During this brain-expanding China 2.0 tour, our small band of bloggers met with over a hundred Web 2.0 people and more than 20 of China's most promising Web 2.0 companies. We heard a few examples of how China government policies can be frustrating.
For example, after a slow start, Google.com has captured over one-third of the search market against the China-based incumbent Baidu. But Kai-Fu Lee, co-president for Google Greater China told us there will be no GMail in the foreseeable future, because Google would be unable to protect user data from the government. If Google wants to do business in China, it must comply with government requirements, so it just doesn’t gather the data it would need. We later learned another government inspired oddity. Google satellite views do not line up with Google Maps. Why? No one is quite sure, other than it’s a government requirement.
Two of my favorite meetings were with the founding CEOs of two highly successful homegrown China rivals Youku & Tudou.
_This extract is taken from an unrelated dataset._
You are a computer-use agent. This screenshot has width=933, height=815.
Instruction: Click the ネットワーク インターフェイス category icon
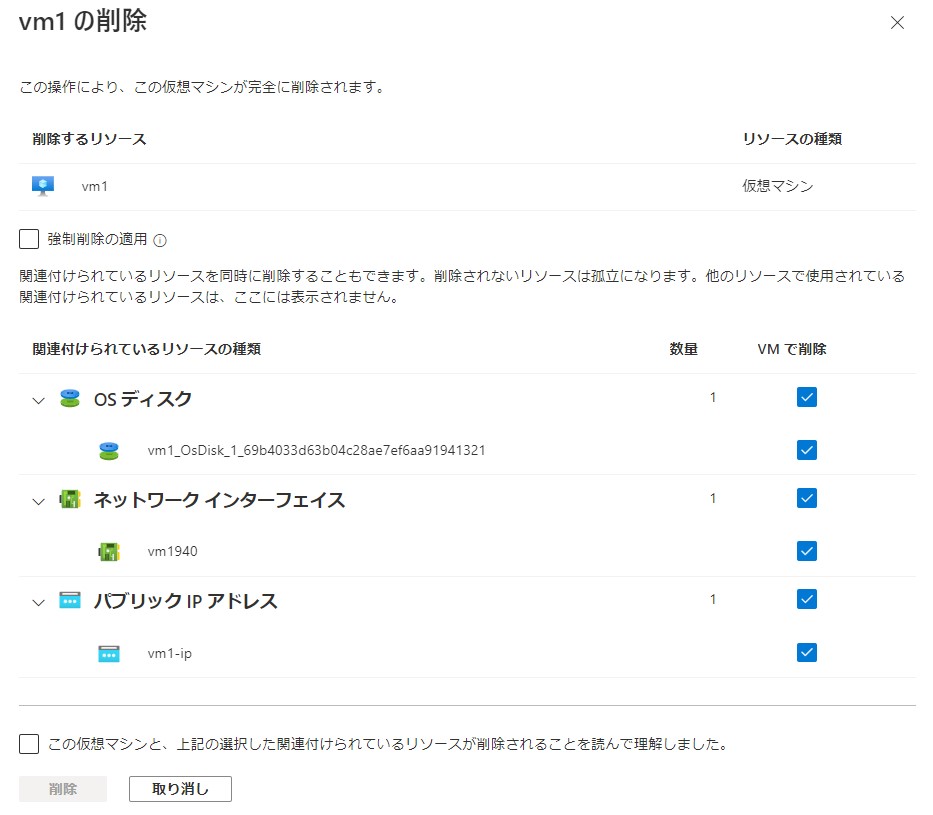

They are rivals in the exploding internet video market. Each company posts about 40,000 new videos daiy. One-third to one-fourth of them are user-generated. Both companies, I was told later, must employ people who are employed to watch thousand of UCG clips of up to 10 minutes each before they can be posted online. This is the only way to ensure that they content will not incur the wrath of government censors who could warn either company, shut down either company and even ensure that senior team members never work again for a Web 2.0 company.
Examples like these demonstrate that censorship can be a major hemorrhoid to the China tech community, but it is not the Orwellian horror that so many Westerners seem to think it is.
And sheer numbers seem to make it a lessening problem. We are told there are 30,000 Chinese censors, not just for the internet, but for movies, books, television, newspapers, pornography--all content that may offend those who decide what should be offensive. Many people in China doubt that number, and I could find no way to confirm it.
But lets assume for a minute that the number is accurate. Look at the math. There are 25 million people who post on blogs at least once monthly, probably more. Facebook is estimated to have another 20 million. There are hundreds of thousands of posts going up in China video sites, not to mention Western sites like Twitter, FriendFeed and so on. This would mean that there are as many as a million posts a day, tens of thousands of minutes of video and these numbers are growing at exponential rates.
There are just too much content for so few watchful eyes. Controlling what is posted on the internet in China is becoming very much like baling water with a rake.
There are just too many voices to be quelled in the log run, or so it seems to me.